ITy Bytes 15 March – digestable news
Apple’s China woes – January sales down 67% Y-o-Y
Apple does not release iPhone sales figures, so a whole industry has grown up monitoring new phone activations, retailer sell outs etc.
Longbow Research says Apple sales are going from bad-to-worse in China with a 67% drop Y-o-Y in January. Chinese search engine Baidu said iPhone searches were down 47% in February.
Longbow said, “Multiple, deep, iPhone price cuts did not stop China iPhone search trends from weakening further while February supplier sales were abysmal, decelerating on a Y-o-Y year basis vs. January. Of 42 Apple suppliers, 37 of them reported worse than seasonal sales in February.”
Why is this important? If Apple sneezes the rest of the world gets pneumonia.

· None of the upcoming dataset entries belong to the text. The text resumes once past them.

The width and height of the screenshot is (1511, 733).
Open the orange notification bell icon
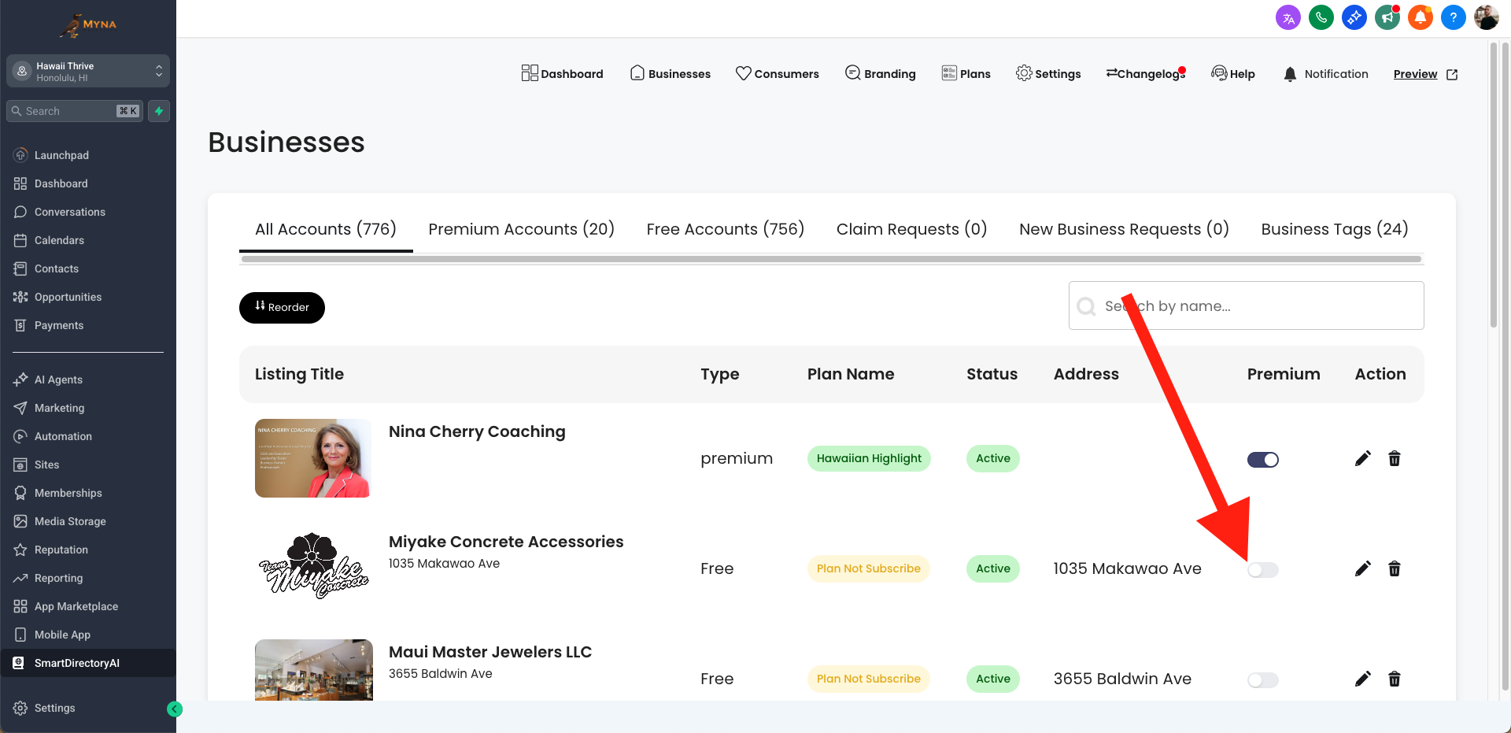tap(1420, 17)
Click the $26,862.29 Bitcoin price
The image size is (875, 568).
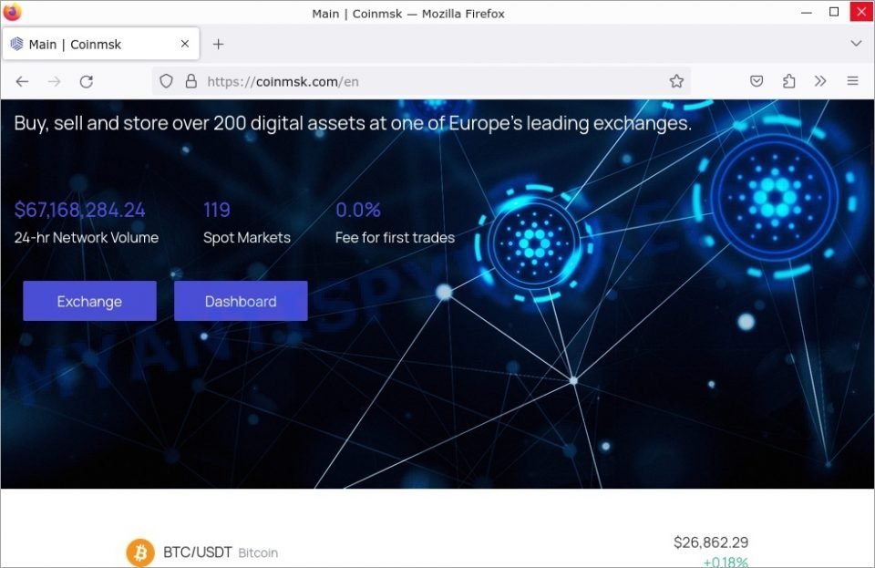coord(710,542)
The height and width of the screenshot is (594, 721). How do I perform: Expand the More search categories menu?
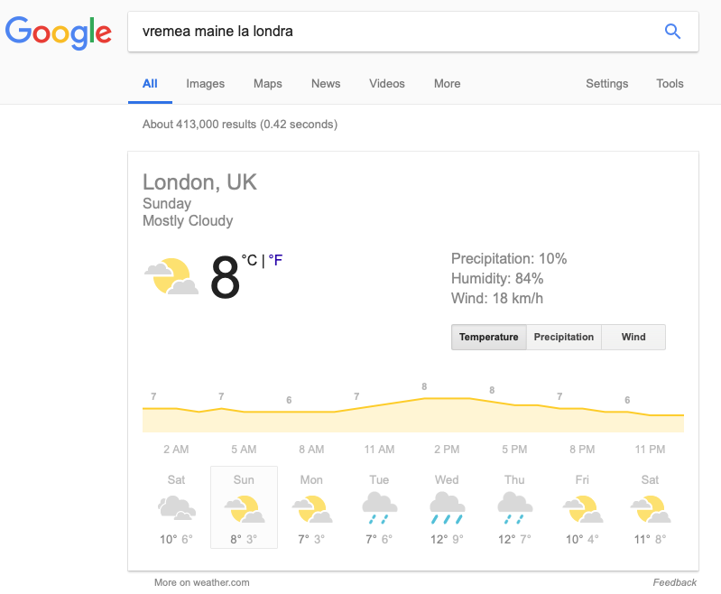[x=447, y=84]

Over 80% of Apple’s revenue comes from the iPhone, and this impacts its business model and share price.
Gender neutral voice assistant
OK Google, Siri, Cortana and Alexa et al., have sweet, melodious female voices. Non-binary users (the latest euphemism for LGBTIQ etc.) says the voice reinforces sexual stereotypes. Oxford University boffins have developed ‘Q’ by recording and analysing non-binary users.

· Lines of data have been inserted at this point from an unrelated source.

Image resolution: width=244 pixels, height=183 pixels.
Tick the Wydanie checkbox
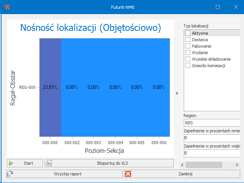click(188, 53)
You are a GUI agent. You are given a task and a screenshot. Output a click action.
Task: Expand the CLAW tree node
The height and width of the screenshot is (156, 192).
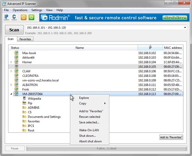11,71
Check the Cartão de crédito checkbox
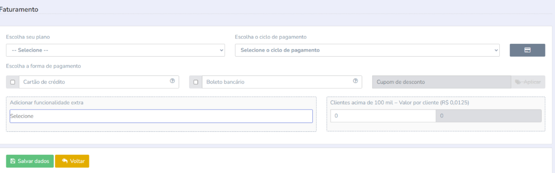 click(x=13, y=82)
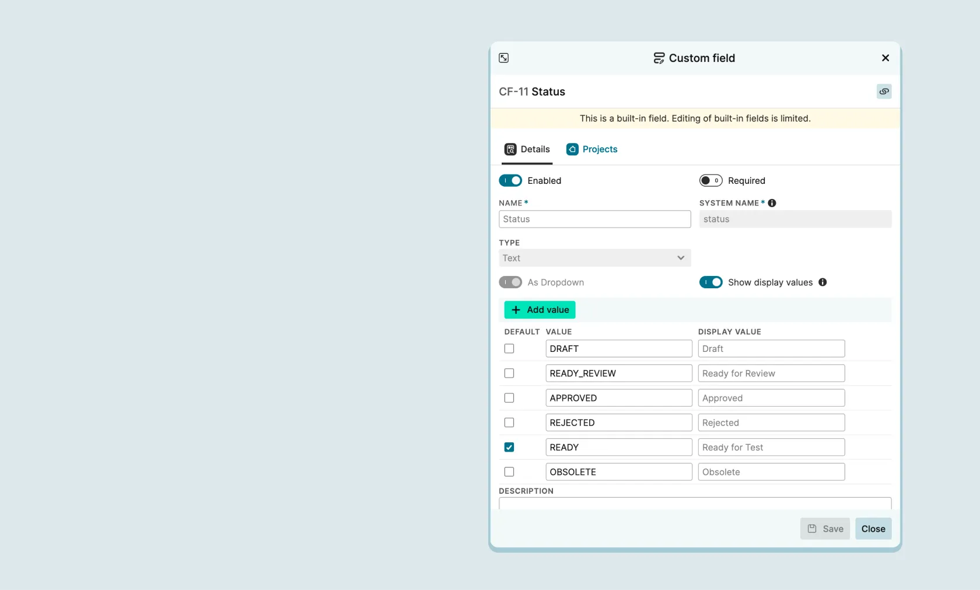Viewport: 980px width, 590px height.
Task: Turn on the Required toggle
Action: [x=711, y=181]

Why is this important? No comment.
Shutup10 inundated by Australian users
One of the most clicked through GadgetGuy links ever is Shutup10 – review here as people discover a wonderfully simple tool to control Windows 10 privacy and free up memory and CPU resources at the same time.
Why is this important? This incredibly easy to use, standalone, tool should have been part of Windows to start with.
Tear in for the tear down on Samsung Galaxy buds
iFixit has given the new Samsung Galaxy Buds an unprecedented 6-out-of-10 repairability and bouquets for moving further towards the right to repair with replaceable batteries.
iFixit says the Samsung Galaxy Buds are the most repairable it has ever seen – something Apple ignored with its expensive AirPods.
Why is this important? You won’t have to throw them away like the AirPods when the battery loses charging ability.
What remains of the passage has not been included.